Trump's blustery tweets could undermine his China negotiations

Trade warriors? President Trump with Chinese President Xi Jinping in Beijing last year. (AP Photo/Andrew Harnik)

President Donald Trump’s strong rhetoric and new tariffs may drum up support from his base, but there’s ample evidence of their counter-productiveness to the administration’s goals of better international trade.

Aggressive trade policy and action can yield concessions and other positive results like the new trade deal with South Korea and increased pressure on North Korea by China, as Ian Bremmer of Eurasia Group has noted.

But it can also turbocharge a spirit of animosity between an international relationship that can severely shake up the dynamics of dealmaking.

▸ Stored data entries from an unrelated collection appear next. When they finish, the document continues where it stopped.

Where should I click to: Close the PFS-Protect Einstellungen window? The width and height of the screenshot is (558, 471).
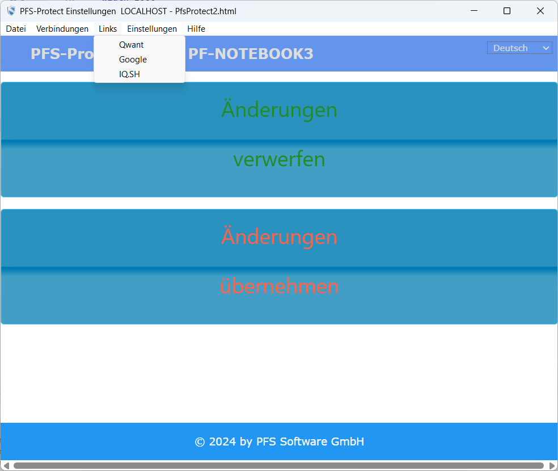pos(540,11)
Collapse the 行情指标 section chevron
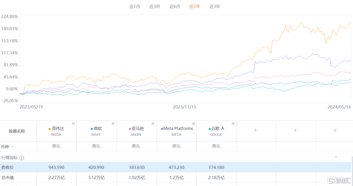 point(335,157)
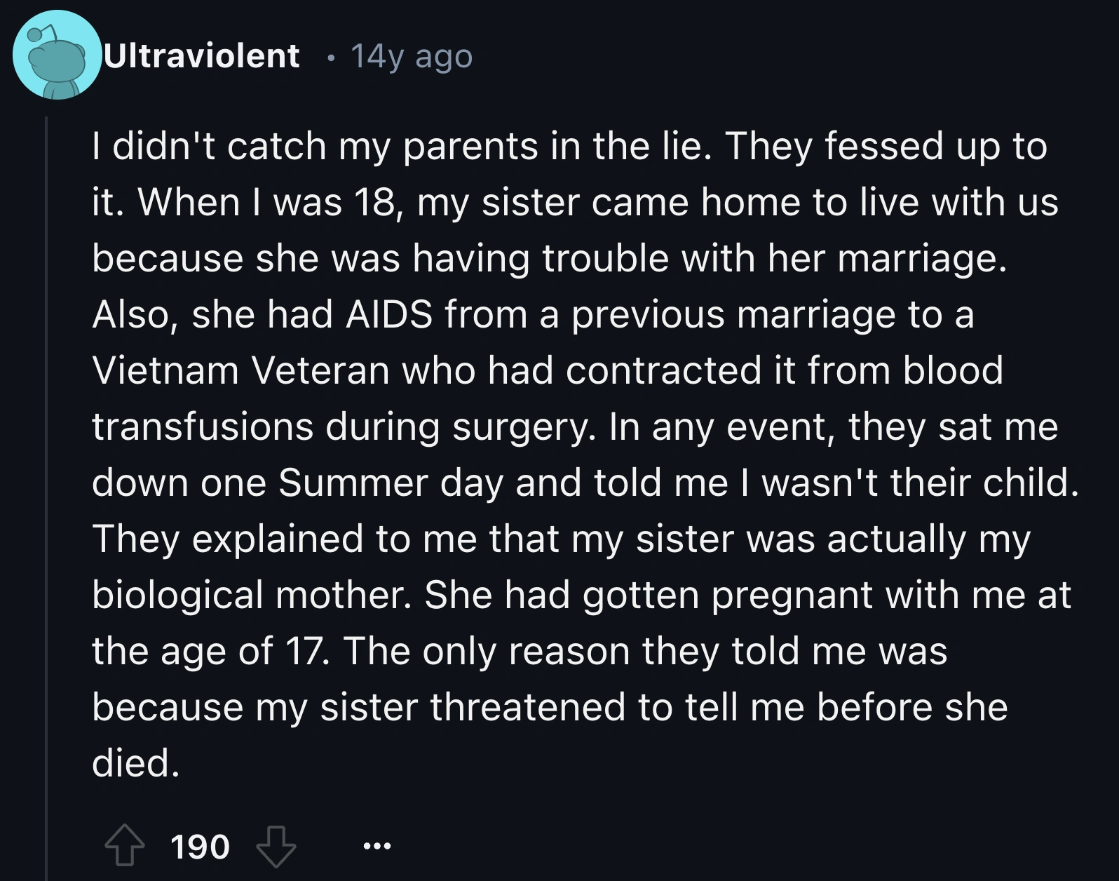Click the "14y ago" timestamp
1119x881 pixels.
click(411, 56)
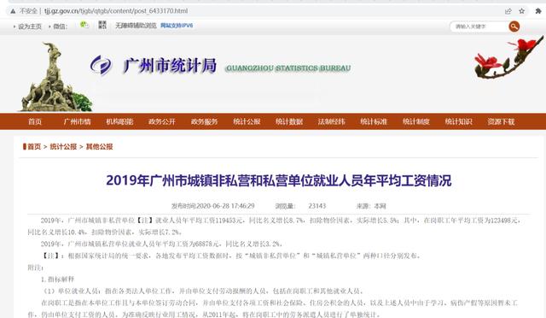The image size is (546, 318).
Task: Open the 无障碍辅助浏览 link
Action: coord(136,26)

“Up to this point, China has clearly tried to leave itself an out to negotiate with Trump,” wrote Patrick Chovanec, chief strategist at Silvercrest Asset Management, in a Twitter thread. “But if he keeps raising the stakes so publicly, they will conclude he is bent on humiliating China, and the political cost of being seen to bend to him will rise. This happened with Mexico.”

Mexico all over again

From the outset of the campaign, which began with the infamous “rapists” monologue, Trump has harangued Mexico with tweet after tweet. As Yahoo Finance reported last year, the attitude south of the border became so toxic to Trump that any cooperation by Mexican President Enrique Pe?a Nieto on a border wall would be seen as “treason.” As Mexican journalist Alejandro Hope put it to Yahoo Finance, these are issues of “national pride and national dignity.”

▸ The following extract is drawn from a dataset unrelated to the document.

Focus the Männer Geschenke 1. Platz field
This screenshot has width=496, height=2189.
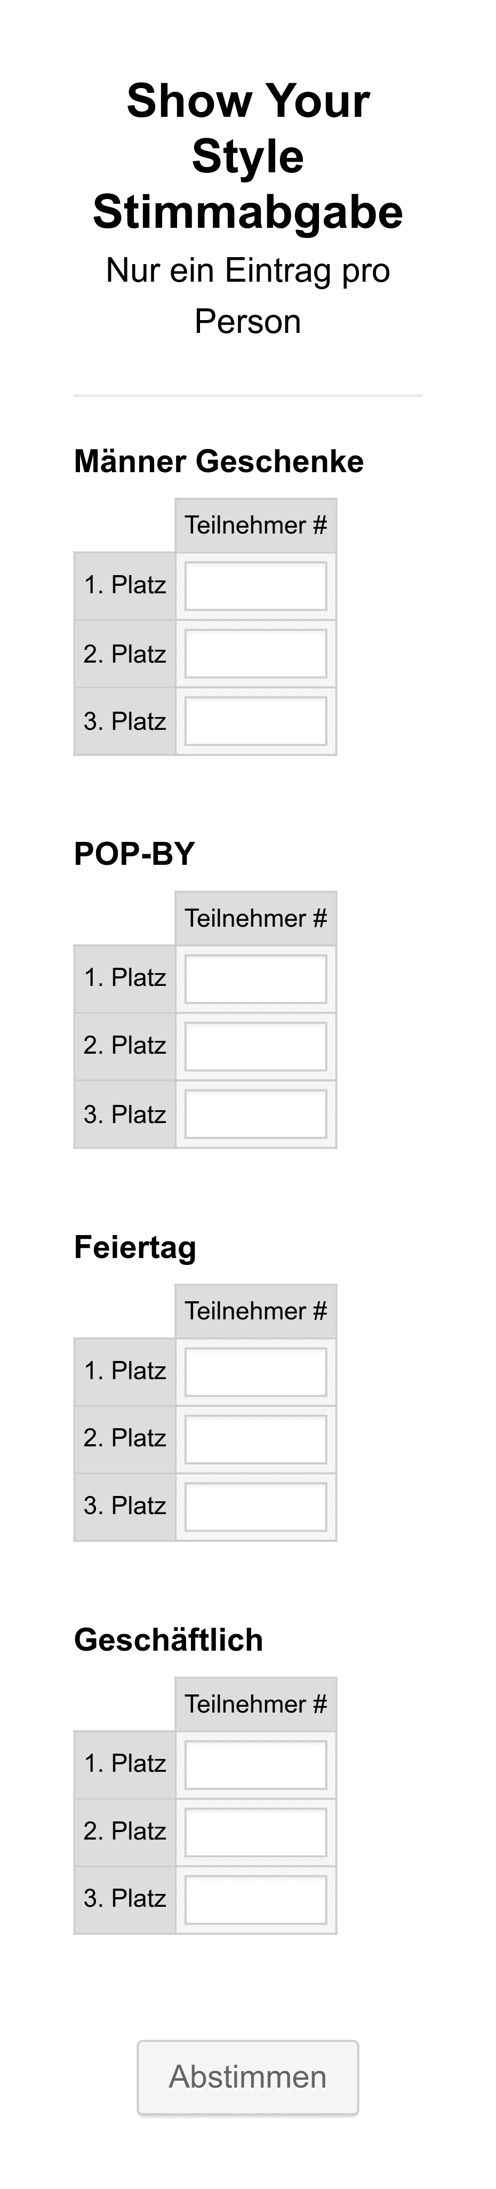pyautogui.click(x=256, y=585)
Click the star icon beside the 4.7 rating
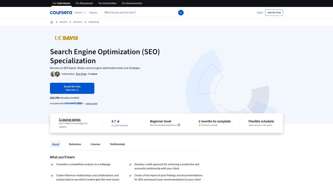Image resolution: width=333 pixels, height=187 pixels. [118, 121]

So far, Mexico has not paid a cent for Trump’s wall, but the president has demanded funding from Congress, and also asked the military to pay for it.

Trump’s aggressive rhetoric didn’t stop at the wall and went into trade and Nafta, leaving Mexico in a position of having to take a hard line, again to preserve dignity. So far, it has not made the concessions Trump wants, leaving the Mexican business community with the view that Nafta was dead and that it should move on.